== Data items ==
═══

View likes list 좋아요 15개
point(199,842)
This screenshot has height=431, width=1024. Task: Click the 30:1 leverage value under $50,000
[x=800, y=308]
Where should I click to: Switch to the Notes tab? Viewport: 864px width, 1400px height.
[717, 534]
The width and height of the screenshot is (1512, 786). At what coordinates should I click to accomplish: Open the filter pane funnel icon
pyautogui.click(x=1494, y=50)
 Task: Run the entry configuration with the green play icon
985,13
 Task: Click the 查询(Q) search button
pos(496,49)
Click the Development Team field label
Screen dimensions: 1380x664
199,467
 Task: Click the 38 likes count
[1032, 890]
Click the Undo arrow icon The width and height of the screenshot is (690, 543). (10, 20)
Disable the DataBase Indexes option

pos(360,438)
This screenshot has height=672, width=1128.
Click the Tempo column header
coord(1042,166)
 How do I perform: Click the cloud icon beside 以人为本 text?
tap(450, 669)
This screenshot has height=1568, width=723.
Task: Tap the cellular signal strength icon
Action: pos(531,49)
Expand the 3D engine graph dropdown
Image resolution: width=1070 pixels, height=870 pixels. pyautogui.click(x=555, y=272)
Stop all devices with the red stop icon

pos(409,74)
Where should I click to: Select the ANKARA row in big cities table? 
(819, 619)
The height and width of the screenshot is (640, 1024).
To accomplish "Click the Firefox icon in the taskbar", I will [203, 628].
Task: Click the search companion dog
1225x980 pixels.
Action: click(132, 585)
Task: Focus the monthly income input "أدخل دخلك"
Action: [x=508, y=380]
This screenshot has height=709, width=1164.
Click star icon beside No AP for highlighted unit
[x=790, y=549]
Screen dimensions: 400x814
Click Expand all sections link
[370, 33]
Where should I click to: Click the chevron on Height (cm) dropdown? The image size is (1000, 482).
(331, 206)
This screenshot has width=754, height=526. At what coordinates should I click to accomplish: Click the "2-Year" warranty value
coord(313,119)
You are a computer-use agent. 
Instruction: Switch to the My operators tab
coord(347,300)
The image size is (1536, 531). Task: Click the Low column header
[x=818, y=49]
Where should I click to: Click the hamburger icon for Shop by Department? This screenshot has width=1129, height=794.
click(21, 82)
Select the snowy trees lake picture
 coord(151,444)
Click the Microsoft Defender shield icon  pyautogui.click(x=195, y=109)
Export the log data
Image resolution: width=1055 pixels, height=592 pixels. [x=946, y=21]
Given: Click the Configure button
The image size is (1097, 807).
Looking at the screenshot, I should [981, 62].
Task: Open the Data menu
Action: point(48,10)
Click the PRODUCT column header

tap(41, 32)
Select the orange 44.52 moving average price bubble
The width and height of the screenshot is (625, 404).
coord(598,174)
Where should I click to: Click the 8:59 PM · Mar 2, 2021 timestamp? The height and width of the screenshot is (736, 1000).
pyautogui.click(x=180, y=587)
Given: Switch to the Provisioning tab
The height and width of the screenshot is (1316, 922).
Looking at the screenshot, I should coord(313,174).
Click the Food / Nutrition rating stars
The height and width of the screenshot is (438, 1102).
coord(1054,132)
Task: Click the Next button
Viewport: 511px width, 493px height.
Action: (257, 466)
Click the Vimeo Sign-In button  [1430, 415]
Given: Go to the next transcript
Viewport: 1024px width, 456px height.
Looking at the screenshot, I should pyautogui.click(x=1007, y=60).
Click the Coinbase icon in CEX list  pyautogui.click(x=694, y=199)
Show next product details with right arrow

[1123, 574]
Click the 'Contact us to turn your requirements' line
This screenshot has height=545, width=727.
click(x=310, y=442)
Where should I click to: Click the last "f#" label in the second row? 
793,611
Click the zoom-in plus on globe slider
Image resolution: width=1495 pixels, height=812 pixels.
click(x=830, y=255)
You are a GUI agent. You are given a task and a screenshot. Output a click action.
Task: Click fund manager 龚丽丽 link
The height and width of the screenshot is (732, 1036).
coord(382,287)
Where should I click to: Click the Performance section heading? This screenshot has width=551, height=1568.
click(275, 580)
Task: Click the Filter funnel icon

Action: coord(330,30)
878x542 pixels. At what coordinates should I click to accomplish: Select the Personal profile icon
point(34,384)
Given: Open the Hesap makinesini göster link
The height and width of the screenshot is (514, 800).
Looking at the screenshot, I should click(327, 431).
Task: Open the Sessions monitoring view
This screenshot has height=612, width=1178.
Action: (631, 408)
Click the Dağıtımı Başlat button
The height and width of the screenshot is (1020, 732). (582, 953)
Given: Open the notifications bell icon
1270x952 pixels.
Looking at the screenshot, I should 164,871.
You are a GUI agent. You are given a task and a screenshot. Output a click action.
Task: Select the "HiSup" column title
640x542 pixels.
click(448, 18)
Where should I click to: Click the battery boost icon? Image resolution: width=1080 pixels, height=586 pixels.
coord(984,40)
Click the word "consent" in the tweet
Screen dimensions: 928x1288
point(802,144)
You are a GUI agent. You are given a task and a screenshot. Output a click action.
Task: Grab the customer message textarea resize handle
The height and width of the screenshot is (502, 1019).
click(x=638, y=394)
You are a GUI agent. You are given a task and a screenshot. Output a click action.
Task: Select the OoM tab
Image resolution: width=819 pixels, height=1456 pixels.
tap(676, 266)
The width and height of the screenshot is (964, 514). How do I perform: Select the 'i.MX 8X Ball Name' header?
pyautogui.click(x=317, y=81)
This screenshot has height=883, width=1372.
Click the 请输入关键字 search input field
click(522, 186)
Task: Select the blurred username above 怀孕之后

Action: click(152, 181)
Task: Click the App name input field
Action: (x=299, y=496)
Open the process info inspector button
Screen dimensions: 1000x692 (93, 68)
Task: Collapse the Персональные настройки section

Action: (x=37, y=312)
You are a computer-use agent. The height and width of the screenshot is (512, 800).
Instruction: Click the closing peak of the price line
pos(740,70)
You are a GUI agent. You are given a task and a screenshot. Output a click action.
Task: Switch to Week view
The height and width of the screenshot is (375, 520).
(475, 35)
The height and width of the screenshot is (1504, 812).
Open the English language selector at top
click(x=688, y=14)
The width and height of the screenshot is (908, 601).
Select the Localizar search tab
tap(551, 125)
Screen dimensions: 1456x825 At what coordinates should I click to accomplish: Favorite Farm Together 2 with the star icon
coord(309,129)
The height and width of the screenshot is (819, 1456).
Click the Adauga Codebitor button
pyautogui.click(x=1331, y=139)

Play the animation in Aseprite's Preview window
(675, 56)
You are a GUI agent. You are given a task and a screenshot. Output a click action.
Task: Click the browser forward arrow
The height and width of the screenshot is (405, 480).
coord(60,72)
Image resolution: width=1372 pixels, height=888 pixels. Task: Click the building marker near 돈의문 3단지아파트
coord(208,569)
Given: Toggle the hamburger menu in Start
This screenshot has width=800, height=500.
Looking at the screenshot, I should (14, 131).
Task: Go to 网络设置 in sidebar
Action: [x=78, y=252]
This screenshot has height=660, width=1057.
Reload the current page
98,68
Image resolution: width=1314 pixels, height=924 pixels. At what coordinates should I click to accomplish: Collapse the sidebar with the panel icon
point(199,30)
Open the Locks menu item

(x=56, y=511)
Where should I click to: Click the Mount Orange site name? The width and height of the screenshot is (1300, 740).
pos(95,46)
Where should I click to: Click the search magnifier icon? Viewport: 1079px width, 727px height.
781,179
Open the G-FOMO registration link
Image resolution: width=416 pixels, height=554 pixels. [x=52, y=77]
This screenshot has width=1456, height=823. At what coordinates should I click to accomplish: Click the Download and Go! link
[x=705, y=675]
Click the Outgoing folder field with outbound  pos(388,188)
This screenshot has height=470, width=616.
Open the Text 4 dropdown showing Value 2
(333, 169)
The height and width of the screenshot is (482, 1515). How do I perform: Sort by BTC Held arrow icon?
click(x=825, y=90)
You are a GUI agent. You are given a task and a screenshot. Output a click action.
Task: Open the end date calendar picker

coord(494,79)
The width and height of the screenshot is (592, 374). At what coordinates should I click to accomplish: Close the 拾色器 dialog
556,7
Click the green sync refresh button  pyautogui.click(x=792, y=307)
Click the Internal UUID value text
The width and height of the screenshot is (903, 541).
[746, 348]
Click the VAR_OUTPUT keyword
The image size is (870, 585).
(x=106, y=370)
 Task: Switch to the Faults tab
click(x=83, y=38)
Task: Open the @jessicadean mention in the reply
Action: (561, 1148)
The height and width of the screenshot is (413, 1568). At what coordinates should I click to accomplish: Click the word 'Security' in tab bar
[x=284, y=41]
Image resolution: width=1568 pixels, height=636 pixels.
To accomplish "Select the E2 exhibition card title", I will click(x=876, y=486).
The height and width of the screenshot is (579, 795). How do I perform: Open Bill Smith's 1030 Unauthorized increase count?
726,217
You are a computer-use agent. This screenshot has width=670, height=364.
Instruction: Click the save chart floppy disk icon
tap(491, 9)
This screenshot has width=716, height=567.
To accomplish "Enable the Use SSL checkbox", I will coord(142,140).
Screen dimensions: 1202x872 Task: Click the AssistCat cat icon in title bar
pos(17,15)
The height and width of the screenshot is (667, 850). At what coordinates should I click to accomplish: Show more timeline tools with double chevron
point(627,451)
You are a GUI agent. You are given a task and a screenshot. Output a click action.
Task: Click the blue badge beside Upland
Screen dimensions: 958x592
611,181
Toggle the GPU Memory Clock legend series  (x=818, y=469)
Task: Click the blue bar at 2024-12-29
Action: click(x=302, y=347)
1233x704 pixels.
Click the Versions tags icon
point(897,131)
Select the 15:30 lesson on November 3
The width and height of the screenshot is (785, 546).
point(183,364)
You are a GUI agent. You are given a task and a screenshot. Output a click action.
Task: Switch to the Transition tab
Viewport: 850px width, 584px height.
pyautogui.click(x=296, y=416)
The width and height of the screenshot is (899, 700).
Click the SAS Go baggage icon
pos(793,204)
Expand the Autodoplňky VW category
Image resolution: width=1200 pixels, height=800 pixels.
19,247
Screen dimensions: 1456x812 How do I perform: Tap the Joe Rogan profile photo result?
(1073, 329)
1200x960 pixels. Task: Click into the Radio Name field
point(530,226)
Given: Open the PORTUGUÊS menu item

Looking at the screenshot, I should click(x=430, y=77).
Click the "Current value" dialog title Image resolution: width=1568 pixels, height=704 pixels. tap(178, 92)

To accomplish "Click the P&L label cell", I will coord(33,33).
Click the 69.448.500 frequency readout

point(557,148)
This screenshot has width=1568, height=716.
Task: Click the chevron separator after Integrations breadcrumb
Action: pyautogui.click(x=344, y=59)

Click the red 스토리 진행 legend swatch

═══

== Problem ==
Search the records for the word "computer", then list every line that has it.

== Task response ==
You are a computer-use agent. 
You are a computer-use agent. The height and width of the screenshot is (512, 800).
You are a computer-use agent. This screenshot has width=670, height=364.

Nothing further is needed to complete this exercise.